Claudie Arseneault/ July 3, 2017/ Books, Community/ 4 comments

This post didn’t start as a list. I had some nice paragraphs about how my writing statement mission had shifted from “queer sff adventures” to stories that would center platonic relationships. I had some Feels about why that is important, to me and others. And part of the why is how hostile queer lit is to aromantic people, and as I got started on this I… kinda got really started.

I haven’t trashed the entire post. I’ll return to talk about my mission–about positive stuff. But below is the angry post. The stuff I’ve let slide over and over, the little things that irritate, pile up, exhaust.

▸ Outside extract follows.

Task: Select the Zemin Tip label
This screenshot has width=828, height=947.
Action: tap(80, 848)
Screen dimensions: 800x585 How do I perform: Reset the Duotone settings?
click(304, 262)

I went for quantity over quality, because honestly, quantity wears you down.

Alors, en rafale, as we say in French:

Navigating the Queer Book Community as an Aromantic, What is it Like?

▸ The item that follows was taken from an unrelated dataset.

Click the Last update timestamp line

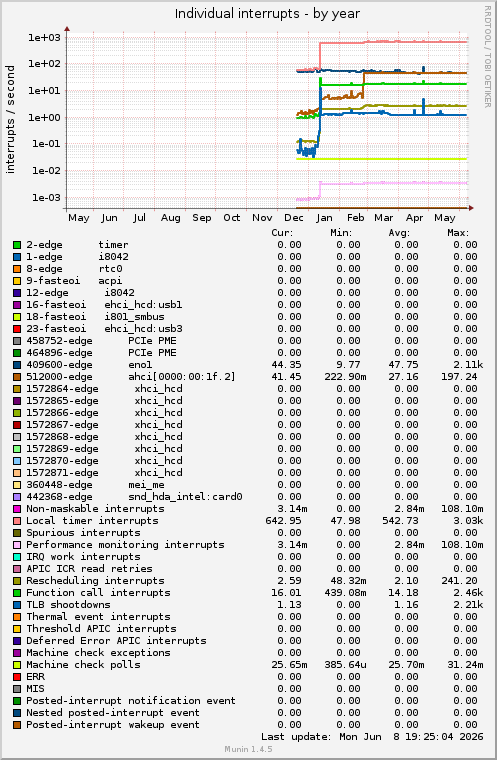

It’s every queer press out there having submissions guidelines and call for subs focus on romance, and you’re lucky if they even mention anything past LGBT, let alone acknowledge aromanticism.

It’s all the “fun prompts for queer recs” being like “who is your favourite queer ship?” “name a character you’re smitten with!” “Rec your hurt/comfort ship!” with no room for aromantics

It’s asking for recommendations and receiving romantic aces as suggestions.

It’s having every criticism of a slogan (*cough* Love is Love) or a phrasing (eg “Love makes us human”) derailed by “but surely they meant all types of love” no matter how thoroughly romantic the context is.

It’s your aromantic rep described as “casual” and “without influence on the plot” when the most important emotional push behind your climax is a QPP involving an aromantic spectrum character, because only romance is perceived as a plot drive.

It’s having people argue that your headcanons for pairings with same-gender or nb characters must be of a romantic nature, otherwise you are being homomisic.

It’s positivity tweets listing ace, bi, pan, and nb peeps but still forgetting aromantics.

It’s people proudly guessing who the Word of God aro-ace character in a story is, only to discover it’s because they’re the cold or bitter one nobody likes to speak with, because of course.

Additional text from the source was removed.